Follow the MEP: Scalable Neural Representations for Minimum-Energy Path Discovery in Molecular Systems
Keywords: molecular dynamics, intrinsic neural representations, AI for science, PINN
TL;DR: We represent minimum energy paths in large molecular systems (3,500 atoms) using a new architecture that we train with a new loss to unprecedented scales and performance for such methods.

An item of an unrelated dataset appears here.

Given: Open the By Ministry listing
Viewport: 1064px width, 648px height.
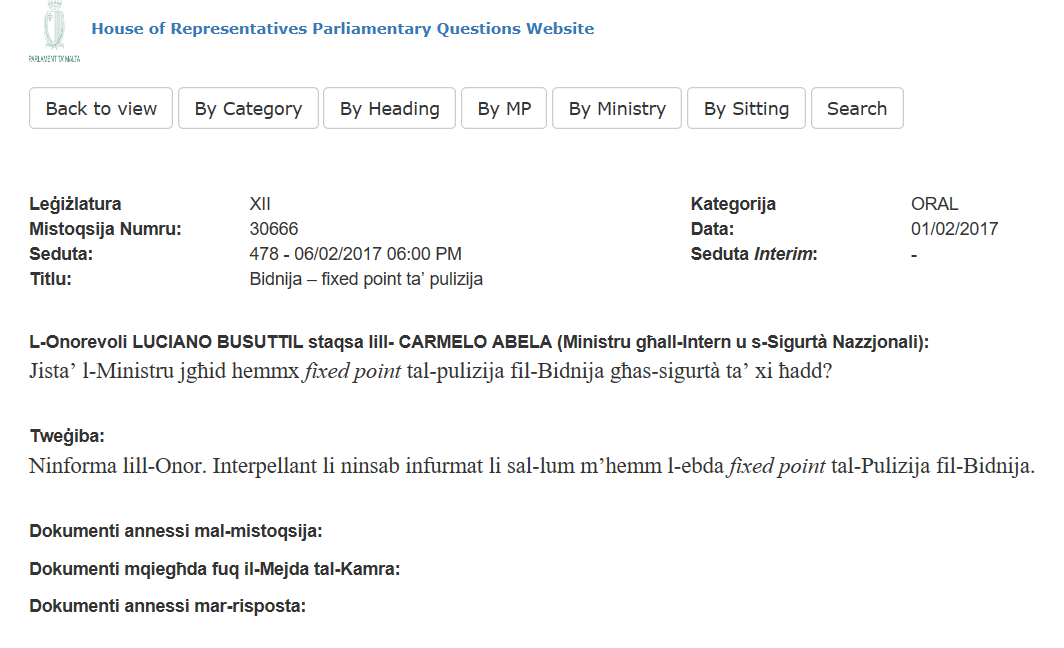Looking at the screenshot, I should (x=617, y=108).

Abstract: Characterizing conformational transitions in physical systems remains a fundamental challenge, as traditional sampling methods struggle with the high-dimensional nature of molecular systems and high-energy barriers between stable states. These rare events often represent the most biologically significant processes, yet may require months of continuous simulation to observe. One way to understand the function and mechanics of such systems is through the minimum energy path (MEP), which represents the most probable transition pathway between stable states in the high-friction, low-temperature limit. We present a method that reformulates MEP discovery as a fast and scalable neural optimization problem. By representing paths as implicit neural representations and training with differentiable molecular force fields, our method discovers transition pathways without expensive sampling. Our approach scales to large biomolecular systems through a simple loss function derived from the path's likelihood via the Onsager-Machlup action and a scalable new architecture, AdaPath. We demonstrate this approach using four proteins, including an explicitly hydrated BPTI system with over 3,500 atoms. Our method identifies a MEP that captures the same conformational change observed in a millisecond-scale molecular dynamics (MD) simulation, obtaining this pathway in minutes on a standard GPU, rather than the weeks required on a specialized cluster.
Supplementary Material: pdf
Primary Area: applications to physical sciences (physics, chemistry, biology, etc.)